Nov 12, 2013

Building Hadoop 2.2.0

I am learning the new YARN and MapReduce brought by the stable version Hadoop 2.2.0, and thought the best way to find out how it works is by looking at the sources.

Prerequisites (copied from hadoop-common repository)

* Unix System
* JDK 1.6+
* Maven 3.0 or later
* Findbugs 1.3.9 (if running findbugs)
* ProtocolBuffer 2.5.0
* CMake 2.6 or newer (if compiling native code)
* Internet connection for first build (to fetch all Maven and Hadoop dependencies)


Linux: I am using a rather old 32bit Debian 6.0.6. 
debian@debian:~$ uname -a
Linux debian 2.6.32-5-686 #1 SMP Sun Sep 23 09:49:36 UTC 2012 i686 GNU/Linux

Java:  I have the newest (at the time this article is written) Java 1.7 installed
debian@debian:~$ java -version
java version "1.7.0_45"
Java(TM) SE Runtime Environment (build 1.7.0_45-b18)
Java HotSpot(TM) Server VM (build 24.45-b08, mixed mode)

Build and install the protocolbuffer-compiler 2.5.0

The newest and the one required by Hadoop is version 2.5.0. This is only available in debian experimental repository (at this time), and I could not get it installed via apt-get. If your Linux distribution provides 2.5.0 from software repository, use that one.

First you are going to need g++ installed. My virtual machine was really pure in terms of installed software, so I had to install g++ first: 

  $ aptitude install g++

  $ tar -xvzf protobuf-2.5.0.tar.gz
  $ cd protobuf-2.5.0
  $ ./configure --disable-shared #[1]
  $ make install

The above commands compiled, built and hopefully installed protoc into /usr/local/bin/protoc .

Install Maven 3.0+

Choose a 3.0+ version from link below. I used 3.1.1, the newest one available at the time this article written.

You need a binary tar.gz: 

Put Maven to its place:
  $ tar -xvzf apache-maven-3.1.1-bin.tar.gz
  $ mkdir -p /usr/local/maven/
  $ mv apache-maven-3.1.1 /usr/local/maven
  $ ln -s /usr/local/maven/apache-maven-3.1.1 /usr/local/maven/current

Put a symlink into /usr/sbin
  $ ln -s /usr/local/maven/current/bin/mvn /usr/sbin/mvn

In fact, this is the same way, how you install the Oracle JDK/JRE. The other way is to put the .../bin folder of the appliction on the $PATH variable at the end of /etc/bash.bashrc.

Install Git

This is available from repository:
  $ aptitude install git

Clone hadoop-common

Go to your Eclipse workspace, or create one if you don't have any. I put it into my home:
  $ mkdir -p ~/Development/workspace_eclipse_java

Clone the git repository:
  $ git clone hadoop-common

Install hadoop Maven plugin

Hadoop has it's own maven plugin to do stuff:
  $ cd hadoop-maven-plugins
  $ mvn install

First build everything

I found the project setup and build well documented. Everything is written down in the BUILDING.txt [2] 
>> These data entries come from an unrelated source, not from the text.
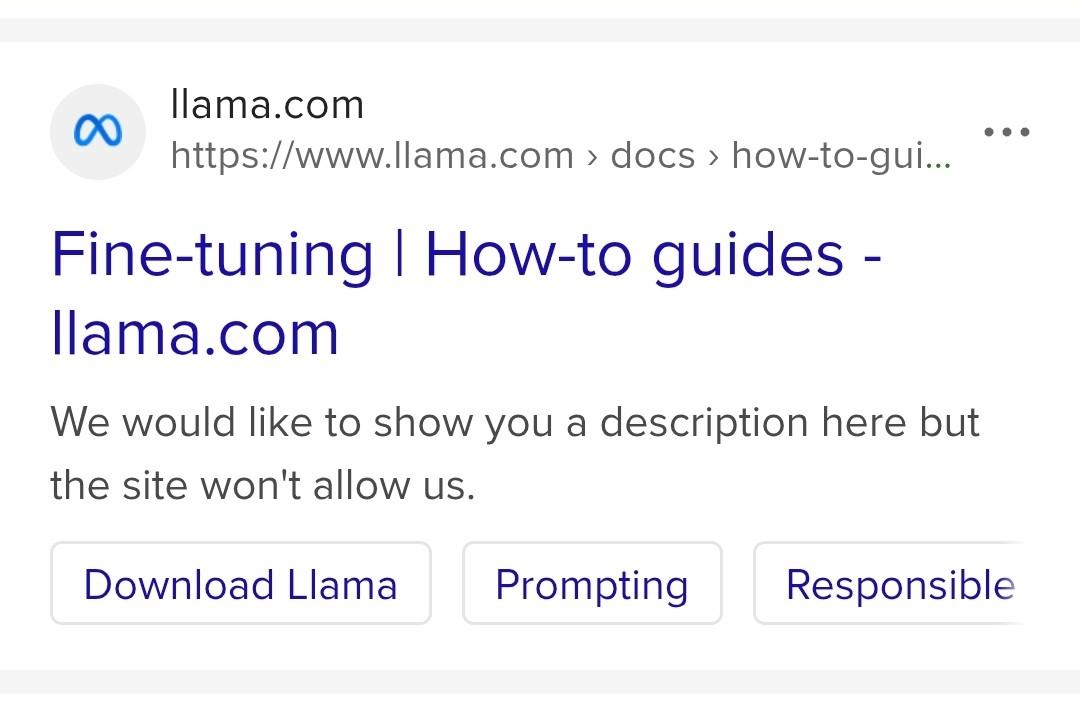This screenshot has height=702, width=1080.
Task: Click the description snippet text
Action: click(x=515, y=453)
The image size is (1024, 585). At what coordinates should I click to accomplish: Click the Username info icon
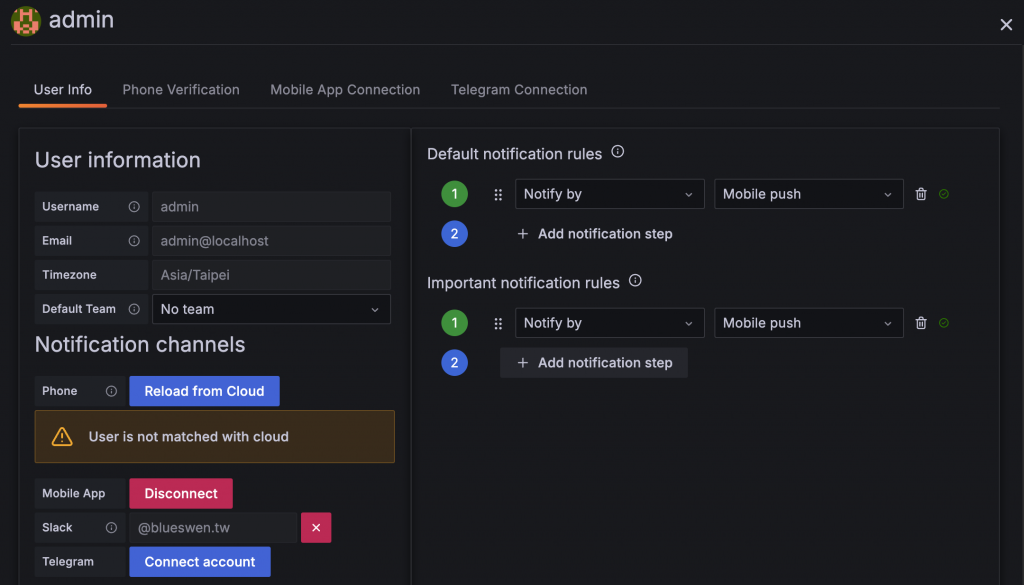pos(134,207)

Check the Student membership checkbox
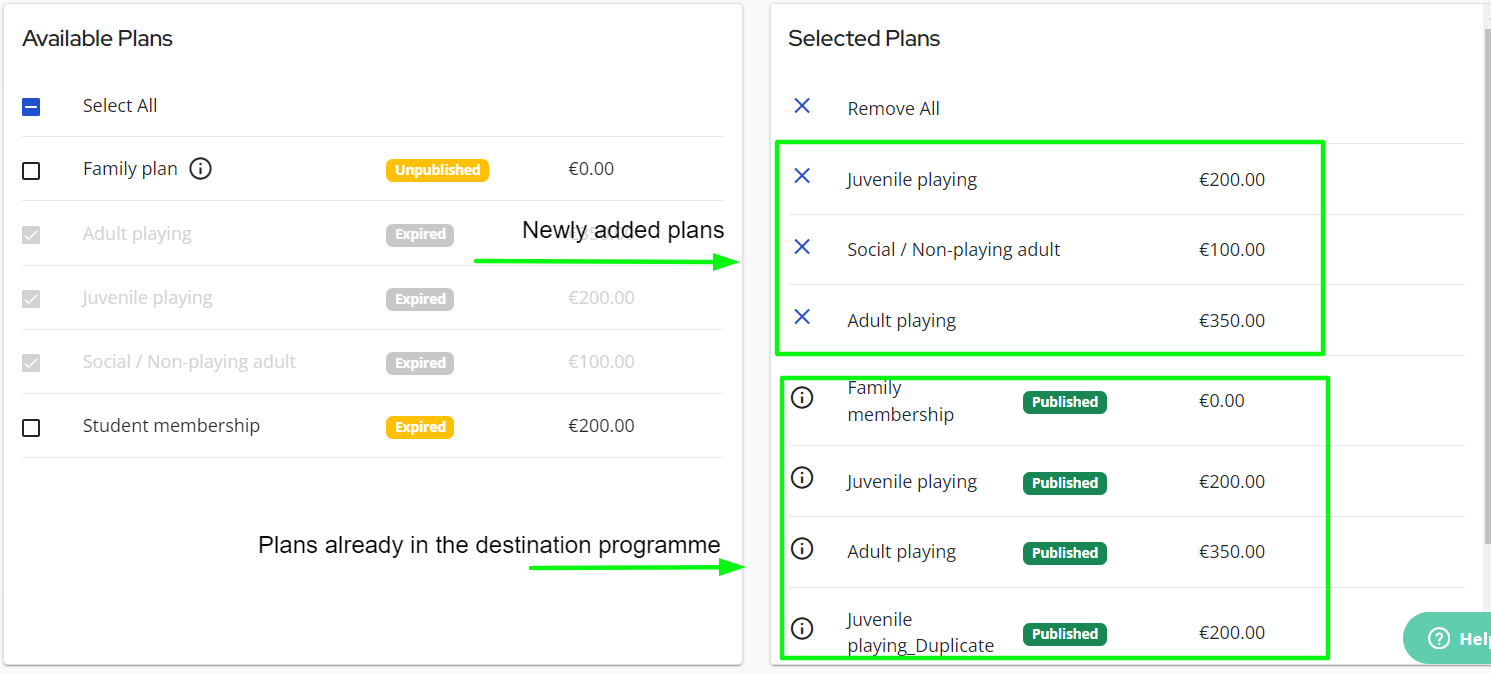(31, 428)
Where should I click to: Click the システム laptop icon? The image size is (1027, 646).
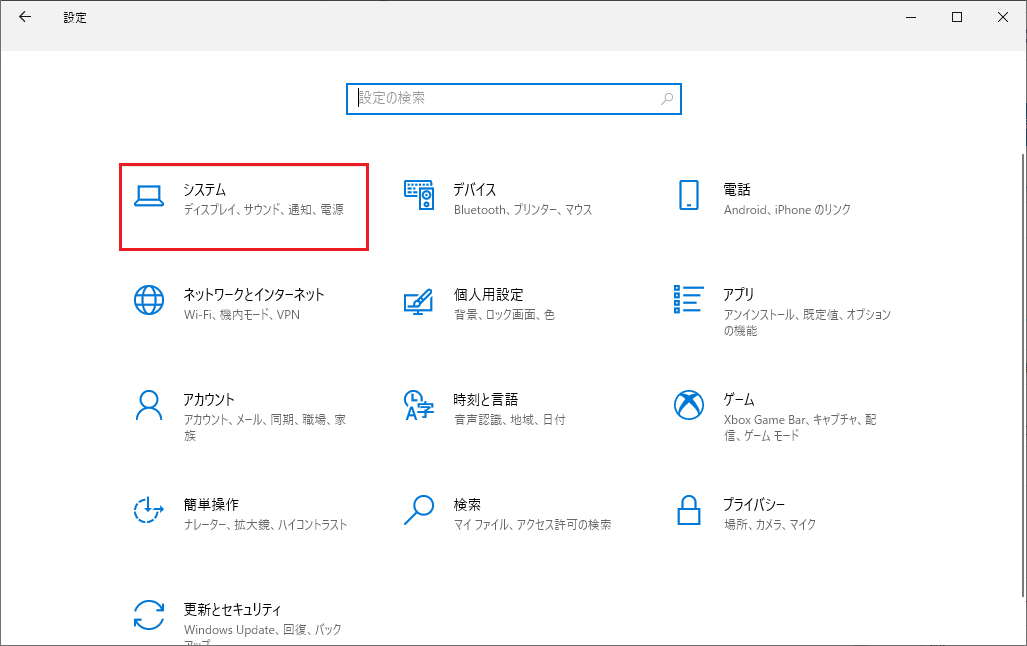[x=149, y=196]
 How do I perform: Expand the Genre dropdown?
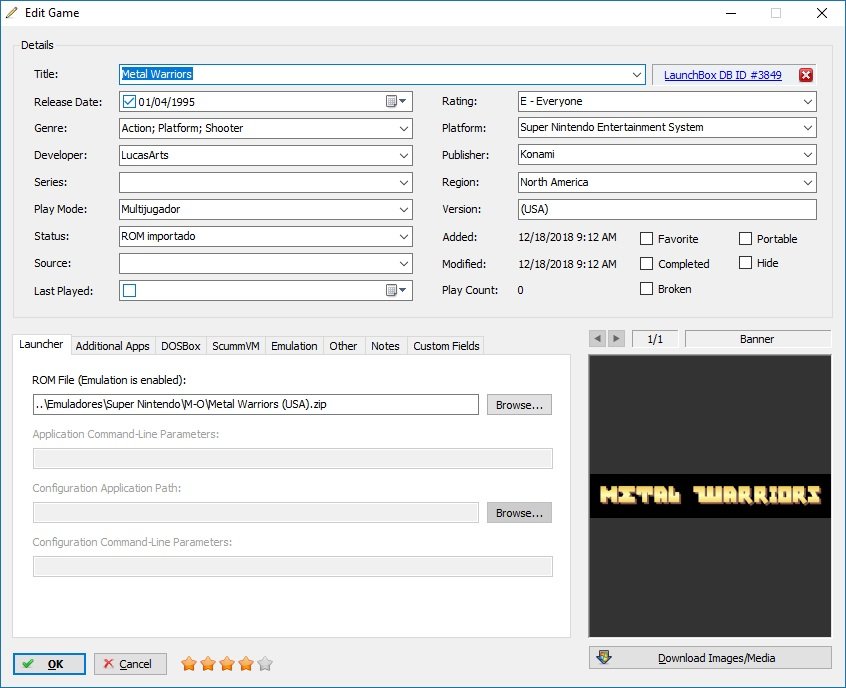404,128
First you need to build the whole hadoop-common to allow Maven caching the dependency jars in your local repository. That way, eclipse will be able to resolve all your inter-project dependencies.

  $ cd hadoop-common
  $ mvn install -DskipTests -nsu #-nsu means something cache forever

Generate Eclipse projects

I am only interested in YARN and MapReduce components, so I will:
  $ cd hadoop-yarn-project
  $ mvn eclipse:eclipse -DskipTests

Set M2_REPO variable in Eclipse

If not yet set, you have to create a variable in eclipse pointing to your local Maven repository, as every dependencies in the generated .classpath file start with M2_REPO/..
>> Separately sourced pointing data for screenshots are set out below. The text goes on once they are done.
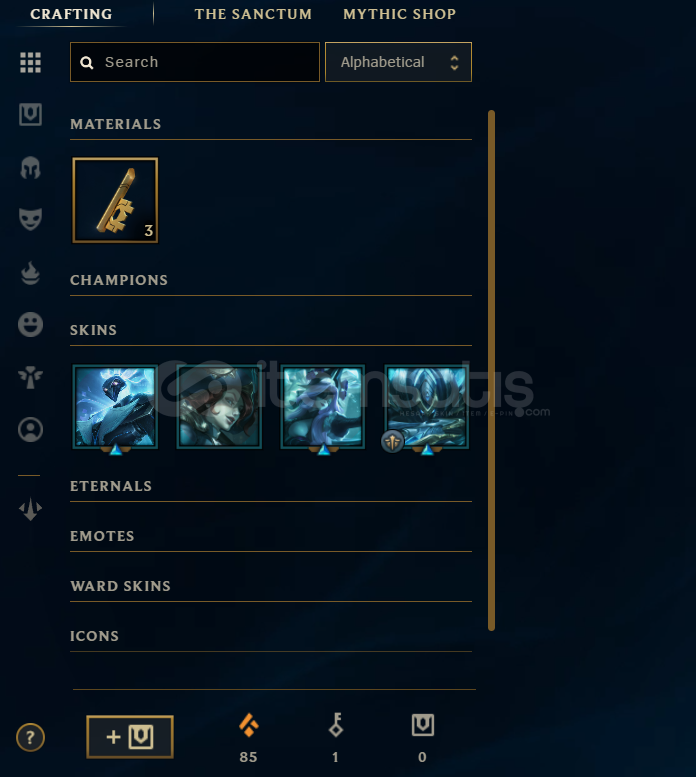Filter loot by Eternals flame icon
This screenshot has width=696, height=777.
[x=30, y=273]
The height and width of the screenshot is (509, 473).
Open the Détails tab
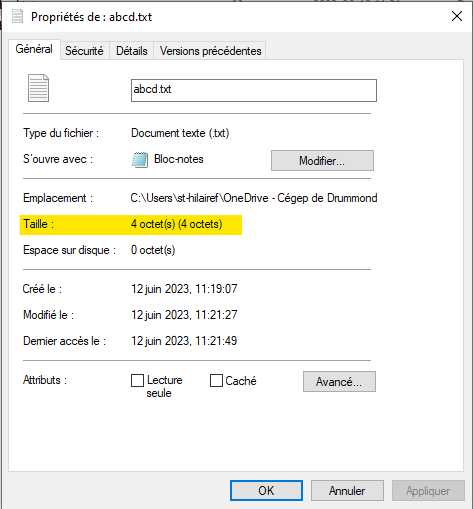click(x=132, y=51)
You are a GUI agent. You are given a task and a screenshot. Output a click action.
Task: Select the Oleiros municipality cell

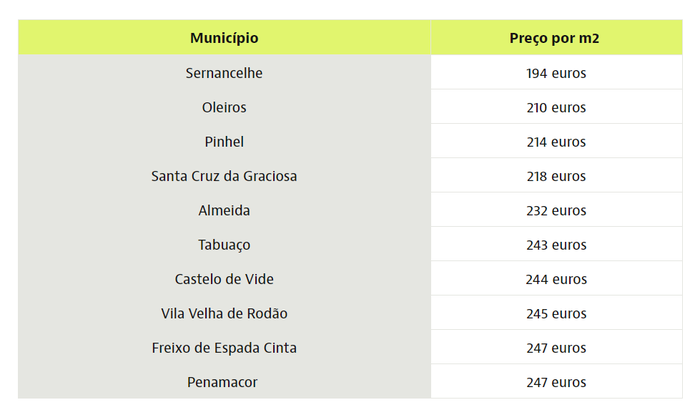click(x=224, y=107)
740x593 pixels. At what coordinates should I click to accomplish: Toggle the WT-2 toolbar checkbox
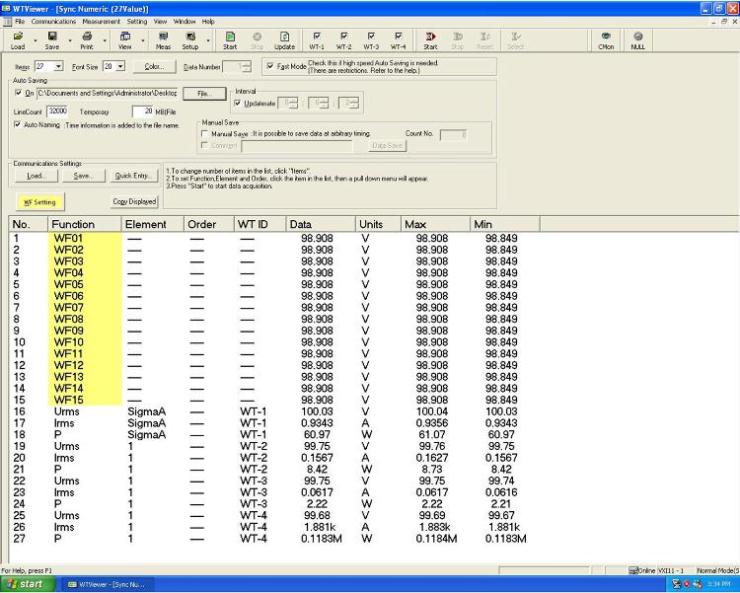click(x=344, y=34)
  [Window] => [Preferences]
  Java -> Build Path -> Classpath Variables

Add a new one named M2_REPO pointing to your Maven local repository, which by default is at   /home/username/.m2/repository

Import projects into Eclipse

  [File] => [Import]
  General -> Existing Projects into workspace
Set your root directory to the hadoop component you want to import. In my case it's 

I highly recommend creating working set to every hadoop component, since they all consists of several eclipse projects.